Cette vérité sera hors de doute par un exemple frappant. Les Juifs, sous Moïse, n’avaient aucune notion de l’immortalité de l’âme et d’une autre vie. Leur législateur ne leur annonce de la part de Dieu que des récompenses et des peines purement temporelles ; il ne s’agit donc pour eux que de vivre. Or Moïse commande aux lévites d’égorger vingt-trois mille de leurs frères pour avoir eu un veau d’or ou doré ; dans une autre occasion, on en massacre vingt-quatre mille pour avoir eu commerce avec les filles du pays, et douze mille sont frappés de mort parce que quelques-uns d’entre eux ont voulu soutenir l’arche qui était près de tomber : on peut, en respectant les décrets de la Providence, affirmer humainement qu’il eût mieux valu pour ces cinquante-neuf mille hommes qui ne croyaient pas une autre vie être absolument athées et vivre, que d’être égorgés au nom du Dieu qu’ils reconnaissaient.

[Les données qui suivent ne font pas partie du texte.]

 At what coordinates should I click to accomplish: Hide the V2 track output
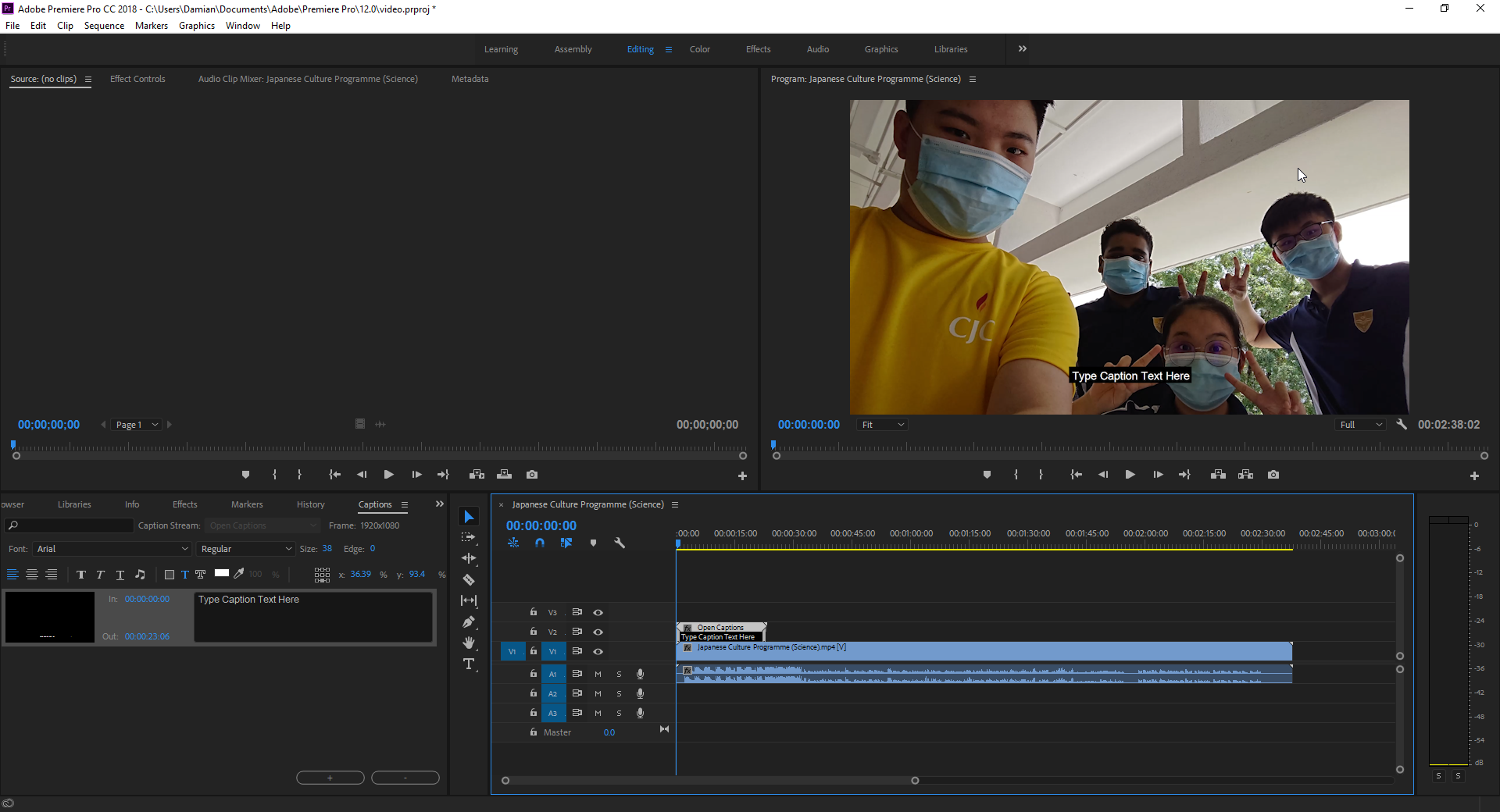pos(598,632)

Il est très-certain qu’on n’enseigne point l’athéisme dans les écoles des lettrés à la Chine ; mais il y a beaucoup de ces lettrés athées, parce qu’ils ne sont que médiocrement philosophes. Or il est sûr qu’il vaudrait mieux vivre avec eux à Pékin, en jouissant de la douceur de leurs mœurs et de leurs lois, que d’être exposé dans Goa à gémir chargé de fers dans les prisons de l’Inquisition, pour en sortir couvert d’une robe ensoufrée, parsemée de diables, et pour expirer dans les flammes.

Ceux qui ont soutenu qu’une société d’athées pouvait subsister ont donc eu raison[1] car ce sont les lois qui forment la société ; et ces athées, étant d’ailleurs philosophes, peuvent mener une vie très-sage et très-heureuse à l’ombre de ces lois : ils vivront certainement en société plus aisément que des fanatiques superstitieux. Peuplez une ville d’Épicures, de Simonides, de Protagoras, de Desbarreaux, de Spinosas ; peuplez une autre ville de jansénistes et de molinistes, dans laquelle pensez-vous qu’il y aura plus de troubles et de querelles ? L’athéisme, à ne le considérer que par rapport à cette vie, serait très-dangereux chez un peuple farouche : des notions fausses de la Divinité ne seraient pas moins pernicieuses. La plupart des grands du monde vivent comme s’ils étaient athées : quiconque a vécu et a vu sait que la con-

  1. Tout ce qui suit répond encore à une note de J.-J. Rousseau dans la quatrième partie de l’Émile. Rousseau y déclare qu’une société d’athées ne peut subsister. (G. A.)